■ **TASK TO CARRY OUT**: Repeat the items from their start through the line containing "click(x=35, y=353)", swapping "GUI agent" for "interface agent" and keeping everything else the same.

(Element and text position data)

------------------------------------------------

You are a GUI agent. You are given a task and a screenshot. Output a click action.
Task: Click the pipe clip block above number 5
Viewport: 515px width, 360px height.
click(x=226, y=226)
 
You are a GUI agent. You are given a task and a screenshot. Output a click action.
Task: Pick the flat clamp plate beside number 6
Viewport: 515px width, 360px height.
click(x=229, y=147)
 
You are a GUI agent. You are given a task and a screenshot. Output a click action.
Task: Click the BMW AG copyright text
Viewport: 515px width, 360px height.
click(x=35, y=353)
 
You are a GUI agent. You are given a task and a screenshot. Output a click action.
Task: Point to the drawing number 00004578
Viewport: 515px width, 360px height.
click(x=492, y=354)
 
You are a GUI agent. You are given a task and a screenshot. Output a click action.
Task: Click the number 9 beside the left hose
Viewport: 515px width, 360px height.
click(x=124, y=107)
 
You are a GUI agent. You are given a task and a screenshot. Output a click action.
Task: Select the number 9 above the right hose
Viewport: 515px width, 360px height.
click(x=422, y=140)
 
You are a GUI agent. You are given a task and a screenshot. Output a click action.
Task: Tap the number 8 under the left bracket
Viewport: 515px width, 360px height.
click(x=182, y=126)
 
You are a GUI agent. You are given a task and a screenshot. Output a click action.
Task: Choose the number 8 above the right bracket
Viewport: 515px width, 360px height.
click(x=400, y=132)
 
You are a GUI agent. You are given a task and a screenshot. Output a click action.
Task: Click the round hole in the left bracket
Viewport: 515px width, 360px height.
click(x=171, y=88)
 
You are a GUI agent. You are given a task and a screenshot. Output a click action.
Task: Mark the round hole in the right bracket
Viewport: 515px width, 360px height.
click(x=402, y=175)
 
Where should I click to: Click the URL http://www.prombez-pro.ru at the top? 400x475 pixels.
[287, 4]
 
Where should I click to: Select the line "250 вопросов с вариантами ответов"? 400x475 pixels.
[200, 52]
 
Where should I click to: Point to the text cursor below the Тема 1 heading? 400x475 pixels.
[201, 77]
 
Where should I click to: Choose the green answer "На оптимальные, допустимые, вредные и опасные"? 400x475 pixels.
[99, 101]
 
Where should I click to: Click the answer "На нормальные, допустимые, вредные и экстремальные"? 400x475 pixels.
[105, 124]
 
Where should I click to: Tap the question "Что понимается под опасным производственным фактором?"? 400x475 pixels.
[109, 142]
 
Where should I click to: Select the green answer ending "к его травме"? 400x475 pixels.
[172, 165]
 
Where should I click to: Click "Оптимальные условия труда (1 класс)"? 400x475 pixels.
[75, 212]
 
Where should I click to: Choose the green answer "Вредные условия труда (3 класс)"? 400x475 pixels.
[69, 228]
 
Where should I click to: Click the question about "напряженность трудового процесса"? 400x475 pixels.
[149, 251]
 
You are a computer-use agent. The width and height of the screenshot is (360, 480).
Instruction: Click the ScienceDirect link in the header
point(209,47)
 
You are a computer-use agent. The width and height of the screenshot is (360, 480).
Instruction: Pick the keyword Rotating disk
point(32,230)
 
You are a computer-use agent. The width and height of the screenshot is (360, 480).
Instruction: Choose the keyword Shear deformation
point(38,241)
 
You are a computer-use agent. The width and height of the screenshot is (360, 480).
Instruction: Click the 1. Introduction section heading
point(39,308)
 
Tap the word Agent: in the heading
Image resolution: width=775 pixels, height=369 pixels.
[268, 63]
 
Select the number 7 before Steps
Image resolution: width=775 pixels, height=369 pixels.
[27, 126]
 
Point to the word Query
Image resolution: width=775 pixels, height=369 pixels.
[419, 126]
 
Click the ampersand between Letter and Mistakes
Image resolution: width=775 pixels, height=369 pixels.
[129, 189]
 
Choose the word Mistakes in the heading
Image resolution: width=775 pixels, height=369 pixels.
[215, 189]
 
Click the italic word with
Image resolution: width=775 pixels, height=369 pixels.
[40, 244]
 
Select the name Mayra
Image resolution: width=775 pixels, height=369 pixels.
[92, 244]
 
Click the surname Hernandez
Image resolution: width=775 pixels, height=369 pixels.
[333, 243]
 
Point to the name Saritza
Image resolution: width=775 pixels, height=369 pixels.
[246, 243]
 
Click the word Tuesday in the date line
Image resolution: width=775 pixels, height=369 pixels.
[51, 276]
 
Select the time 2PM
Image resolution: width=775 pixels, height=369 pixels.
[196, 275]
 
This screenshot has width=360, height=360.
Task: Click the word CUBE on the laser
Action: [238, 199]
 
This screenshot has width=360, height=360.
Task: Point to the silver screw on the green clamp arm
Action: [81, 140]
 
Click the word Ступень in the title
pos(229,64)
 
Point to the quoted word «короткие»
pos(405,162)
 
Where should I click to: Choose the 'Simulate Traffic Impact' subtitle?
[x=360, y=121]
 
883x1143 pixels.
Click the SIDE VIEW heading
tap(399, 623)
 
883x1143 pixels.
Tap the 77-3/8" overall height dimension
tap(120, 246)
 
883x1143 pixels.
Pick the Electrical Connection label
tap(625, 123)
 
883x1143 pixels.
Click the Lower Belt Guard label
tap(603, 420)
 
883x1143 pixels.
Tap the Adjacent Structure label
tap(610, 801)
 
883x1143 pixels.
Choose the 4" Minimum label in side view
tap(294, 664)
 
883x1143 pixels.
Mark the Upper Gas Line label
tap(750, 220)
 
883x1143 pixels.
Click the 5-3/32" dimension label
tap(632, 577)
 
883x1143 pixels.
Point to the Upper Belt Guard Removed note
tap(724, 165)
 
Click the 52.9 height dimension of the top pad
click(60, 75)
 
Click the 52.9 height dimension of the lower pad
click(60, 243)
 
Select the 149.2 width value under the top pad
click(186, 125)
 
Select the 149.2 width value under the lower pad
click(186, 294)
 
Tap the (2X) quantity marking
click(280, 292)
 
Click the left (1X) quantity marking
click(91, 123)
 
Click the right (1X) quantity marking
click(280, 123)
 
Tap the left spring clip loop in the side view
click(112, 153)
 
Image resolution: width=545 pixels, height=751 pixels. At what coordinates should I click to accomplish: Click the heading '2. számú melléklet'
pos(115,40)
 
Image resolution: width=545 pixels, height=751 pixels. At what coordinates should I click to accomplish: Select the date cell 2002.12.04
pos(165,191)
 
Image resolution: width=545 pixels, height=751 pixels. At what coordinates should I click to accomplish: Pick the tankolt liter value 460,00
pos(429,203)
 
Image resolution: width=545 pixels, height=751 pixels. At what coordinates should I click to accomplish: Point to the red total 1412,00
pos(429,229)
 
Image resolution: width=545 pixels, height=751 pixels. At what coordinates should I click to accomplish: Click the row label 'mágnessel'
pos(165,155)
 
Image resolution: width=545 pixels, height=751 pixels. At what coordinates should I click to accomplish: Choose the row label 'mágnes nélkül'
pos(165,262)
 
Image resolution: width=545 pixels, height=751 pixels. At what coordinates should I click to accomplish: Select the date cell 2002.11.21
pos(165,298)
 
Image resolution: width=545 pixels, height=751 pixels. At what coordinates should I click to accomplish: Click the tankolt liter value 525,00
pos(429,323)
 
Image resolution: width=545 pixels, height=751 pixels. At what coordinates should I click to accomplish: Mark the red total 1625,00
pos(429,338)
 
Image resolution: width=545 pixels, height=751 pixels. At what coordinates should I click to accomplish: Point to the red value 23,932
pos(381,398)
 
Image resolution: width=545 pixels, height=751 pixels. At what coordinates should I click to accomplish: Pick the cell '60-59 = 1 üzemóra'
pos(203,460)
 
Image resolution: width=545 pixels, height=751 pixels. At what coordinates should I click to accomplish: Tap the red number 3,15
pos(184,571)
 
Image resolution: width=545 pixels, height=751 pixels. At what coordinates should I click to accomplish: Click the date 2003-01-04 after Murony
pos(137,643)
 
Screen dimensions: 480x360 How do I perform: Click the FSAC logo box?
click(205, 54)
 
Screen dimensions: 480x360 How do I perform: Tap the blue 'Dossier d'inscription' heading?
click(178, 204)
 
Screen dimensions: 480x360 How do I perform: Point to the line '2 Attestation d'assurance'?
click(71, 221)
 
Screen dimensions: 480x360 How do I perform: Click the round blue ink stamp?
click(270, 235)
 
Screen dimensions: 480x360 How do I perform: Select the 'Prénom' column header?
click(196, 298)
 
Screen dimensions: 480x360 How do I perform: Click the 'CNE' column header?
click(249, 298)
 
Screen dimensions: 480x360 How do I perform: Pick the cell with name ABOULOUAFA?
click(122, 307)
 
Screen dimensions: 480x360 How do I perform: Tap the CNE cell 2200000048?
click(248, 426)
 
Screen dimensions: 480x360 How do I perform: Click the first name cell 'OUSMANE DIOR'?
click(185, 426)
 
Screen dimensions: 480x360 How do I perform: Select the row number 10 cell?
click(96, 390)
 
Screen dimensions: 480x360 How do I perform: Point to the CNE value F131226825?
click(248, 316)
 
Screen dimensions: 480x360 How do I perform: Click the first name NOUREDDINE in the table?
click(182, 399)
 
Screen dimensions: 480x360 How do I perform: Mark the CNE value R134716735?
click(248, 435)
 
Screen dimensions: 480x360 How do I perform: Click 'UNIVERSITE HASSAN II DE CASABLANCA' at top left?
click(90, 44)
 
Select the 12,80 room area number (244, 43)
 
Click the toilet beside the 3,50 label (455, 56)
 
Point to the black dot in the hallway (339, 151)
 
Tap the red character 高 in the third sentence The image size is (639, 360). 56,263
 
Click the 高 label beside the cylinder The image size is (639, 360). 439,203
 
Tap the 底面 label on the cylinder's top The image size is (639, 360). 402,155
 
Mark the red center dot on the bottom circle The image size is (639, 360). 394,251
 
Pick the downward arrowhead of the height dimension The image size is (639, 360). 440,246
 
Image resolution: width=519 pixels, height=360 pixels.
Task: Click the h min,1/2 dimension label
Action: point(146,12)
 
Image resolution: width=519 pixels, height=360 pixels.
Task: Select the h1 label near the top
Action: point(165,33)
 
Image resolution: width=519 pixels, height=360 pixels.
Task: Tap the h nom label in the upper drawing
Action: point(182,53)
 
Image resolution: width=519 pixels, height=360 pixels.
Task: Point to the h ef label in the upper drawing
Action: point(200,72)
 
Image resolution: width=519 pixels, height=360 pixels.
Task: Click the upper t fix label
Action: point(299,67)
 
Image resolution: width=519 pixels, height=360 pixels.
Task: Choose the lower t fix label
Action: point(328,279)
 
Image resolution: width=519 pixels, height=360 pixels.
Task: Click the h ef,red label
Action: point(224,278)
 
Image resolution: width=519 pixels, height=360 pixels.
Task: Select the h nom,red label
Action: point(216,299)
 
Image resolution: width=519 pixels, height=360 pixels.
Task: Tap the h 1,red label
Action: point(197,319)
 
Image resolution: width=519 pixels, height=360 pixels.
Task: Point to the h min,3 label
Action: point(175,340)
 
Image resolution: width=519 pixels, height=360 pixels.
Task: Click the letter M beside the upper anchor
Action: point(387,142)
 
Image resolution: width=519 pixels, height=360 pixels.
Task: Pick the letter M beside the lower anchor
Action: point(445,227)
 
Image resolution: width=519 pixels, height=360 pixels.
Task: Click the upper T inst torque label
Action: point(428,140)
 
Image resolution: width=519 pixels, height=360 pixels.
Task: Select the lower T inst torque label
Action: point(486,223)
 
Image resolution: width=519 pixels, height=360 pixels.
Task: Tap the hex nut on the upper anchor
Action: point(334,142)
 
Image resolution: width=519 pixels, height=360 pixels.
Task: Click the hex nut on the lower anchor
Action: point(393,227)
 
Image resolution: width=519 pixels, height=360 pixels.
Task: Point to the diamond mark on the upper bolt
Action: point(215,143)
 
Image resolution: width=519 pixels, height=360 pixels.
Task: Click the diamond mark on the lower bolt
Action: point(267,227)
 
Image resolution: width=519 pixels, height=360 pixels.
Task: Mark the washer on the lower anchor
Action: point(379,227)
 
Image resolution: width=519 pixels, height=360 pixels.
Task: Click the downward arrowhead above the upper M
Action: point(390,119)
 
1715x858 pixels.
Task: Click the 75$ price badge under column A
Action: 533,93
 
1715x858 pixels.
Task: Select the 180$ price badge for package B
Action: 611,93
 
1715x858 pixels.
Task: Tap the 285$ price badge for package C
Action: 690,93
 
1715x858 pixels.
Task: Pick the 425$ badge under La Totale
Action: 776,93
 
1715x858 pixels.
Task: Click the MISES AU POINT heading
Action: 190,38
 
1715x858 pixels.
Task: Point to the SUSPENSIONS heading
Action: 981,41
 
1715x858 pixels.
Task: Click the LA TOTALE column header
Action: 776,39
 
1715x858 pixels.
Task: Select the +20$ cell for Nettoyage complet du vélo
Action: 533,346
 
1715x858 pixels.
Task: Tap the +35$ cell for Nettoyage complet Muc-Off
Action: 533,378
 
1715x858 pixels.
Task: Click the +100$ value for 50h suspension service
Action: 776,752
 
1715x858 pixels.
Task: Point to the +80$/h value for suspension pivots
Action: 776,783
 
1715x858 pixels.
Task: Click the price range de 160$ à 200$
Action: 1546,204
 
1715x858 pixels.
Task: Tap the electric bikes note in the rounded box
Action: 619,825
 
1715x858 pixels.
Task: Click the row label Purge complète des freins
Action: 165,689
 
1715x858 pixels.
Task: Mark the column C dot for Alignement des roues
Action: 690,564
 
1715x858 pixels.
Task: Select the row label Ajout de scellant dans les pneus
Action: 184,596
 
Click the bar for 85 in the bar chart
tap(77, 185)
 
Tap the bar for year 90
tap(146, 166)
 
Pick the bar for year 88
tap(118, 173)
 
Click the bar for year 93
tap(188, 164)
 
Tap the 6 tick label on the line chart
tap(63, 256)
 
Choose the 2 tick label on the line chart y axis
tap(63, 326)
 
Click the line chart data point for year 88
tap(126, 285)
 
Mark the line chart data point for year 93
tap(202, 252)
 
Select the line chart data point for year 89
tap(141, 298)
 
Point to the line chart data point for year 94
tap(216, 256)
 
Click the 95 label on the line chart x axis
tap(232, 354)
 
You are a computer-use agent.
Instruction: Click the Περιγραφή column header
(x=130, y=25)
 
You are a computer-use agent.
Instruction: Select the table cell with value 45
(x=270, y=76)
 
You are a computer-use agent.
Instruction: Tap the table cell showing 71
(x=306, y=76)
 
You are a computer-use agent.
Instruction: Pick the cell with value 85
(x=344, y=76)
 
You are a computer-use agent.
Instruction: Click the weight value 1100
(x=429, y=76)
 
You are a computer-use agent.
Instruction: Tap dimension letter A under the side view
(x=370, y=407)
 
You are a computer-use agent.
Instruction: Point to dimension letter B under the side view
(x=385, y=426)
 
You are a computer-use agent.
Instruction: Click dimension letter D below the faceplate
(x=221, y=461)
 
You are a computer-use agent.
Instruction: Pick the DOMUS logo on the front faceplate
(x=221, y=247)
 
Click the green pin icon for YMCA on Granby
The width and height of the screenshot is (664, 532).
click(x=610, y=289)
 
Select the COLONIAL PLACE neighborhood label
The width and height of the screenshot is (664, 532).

------------------------------------------------

■ **OUTPUT BELOW**:
You are a interface agent. You are given a task and a screenshot. Output a click action.
Task: Click the pipe clip block above number 5
Viewport: 515px width, 360px height.
click(x=226, y=226)
 
You are a interface agent. You are given a task and a screenshot. Output a click action.
Task: Pick the flat clamp plate beside number 6
Viewport: 515px width, 360px height.
click(x=229, y=147)
 
You are a interface agent. You are given a task and a screenshot. Output a click action.
Task: Click the BMW AG copyright text
Viewport: 515px width, 360px height.
click(x=35, y=353)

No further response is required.